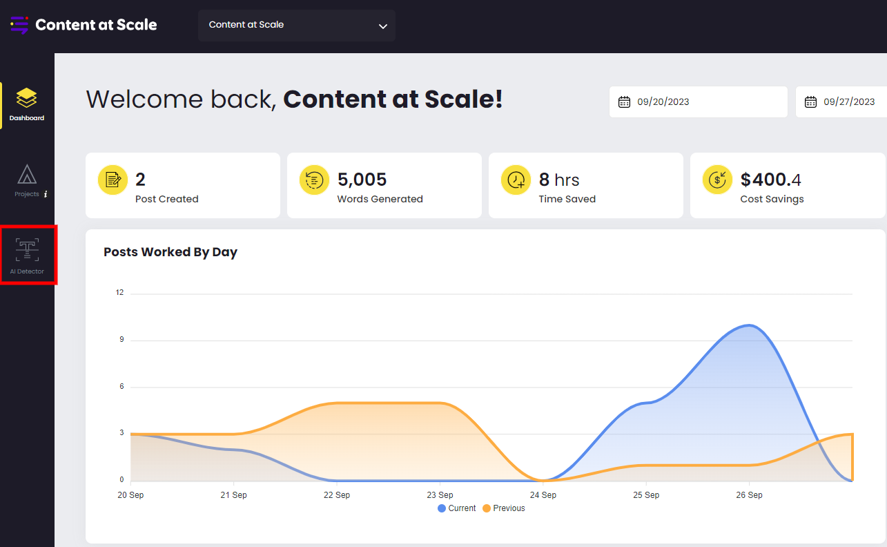Click the chevron arrow in top dropdown
The height and width of the screenshot is (547, 887).
383,26
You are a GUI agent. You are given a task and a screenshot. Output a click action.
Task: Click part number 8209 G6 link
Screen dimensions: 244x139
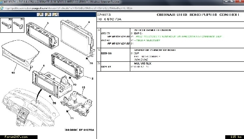(106, 53)
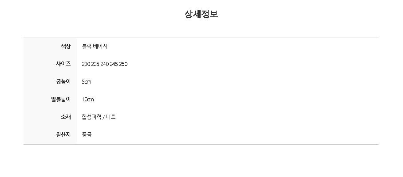The width and height of the screenshot is (403, 177).
Task: Select the 발볼넓이 row label
Action: (61, 100)
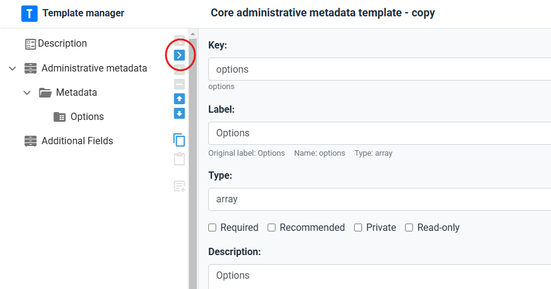Click the move up arrow button
Screen dimensions: 551x289
pos(179,99)
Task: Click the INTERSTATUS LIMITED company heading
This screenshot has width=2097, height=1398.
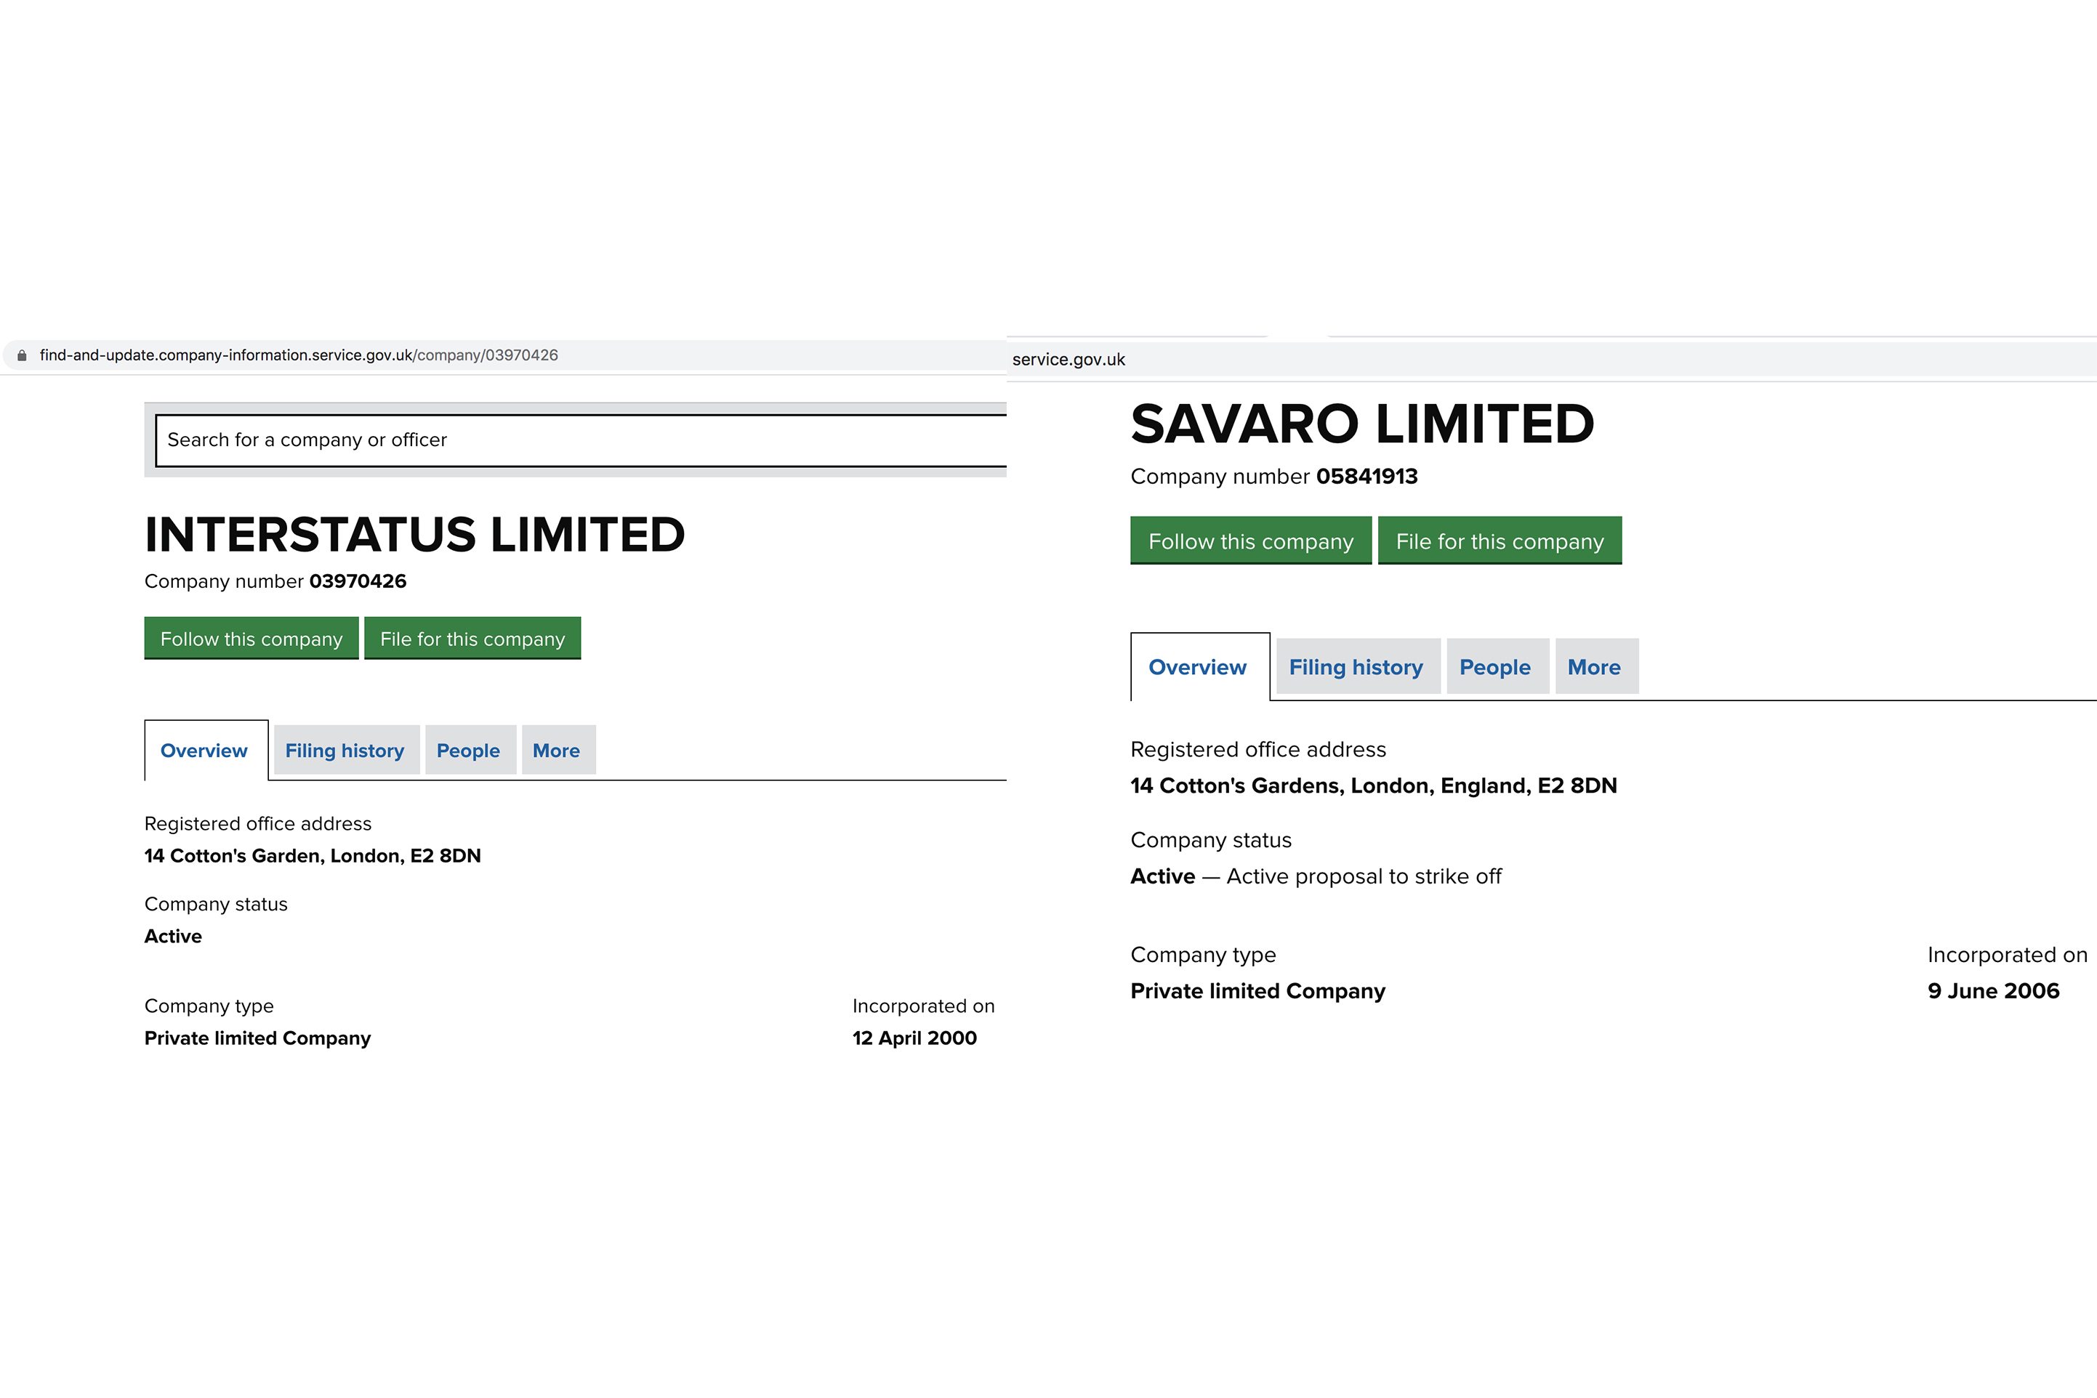Action: tap(415, 535)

════

- Task statement -
Format the text of the items above as a JSON list of strings, one string per line, with blank lines excluded. Omit the pictures from the output.

- Exercise output -
[
  "Click the chevron arrow in top dropdown",
  "The height and width of the screenshot is (547, 887).",
  "383,26",
  "You are a GUI agent. You are given a task and a screenshot. Output a click action.",
  "Task: Click part number 8209 G6 link",
  "Screen dimensions: 244x139",
  "(106, 53)",
  "The width and height of the screenshot is (403, 177).",
  "Task: Select the 발볼넓이 row label",
  "Action: (61, 100)",
  "Click the move up arrow button",
  "Screen dimensions: 551x289",
  "pos(179,99)",
  "Task: Click the INTERSTATUS LIMITED company heading",
  "This screenshot has width=2097, height=1398.",
  "Action: tap(415, 535)"
]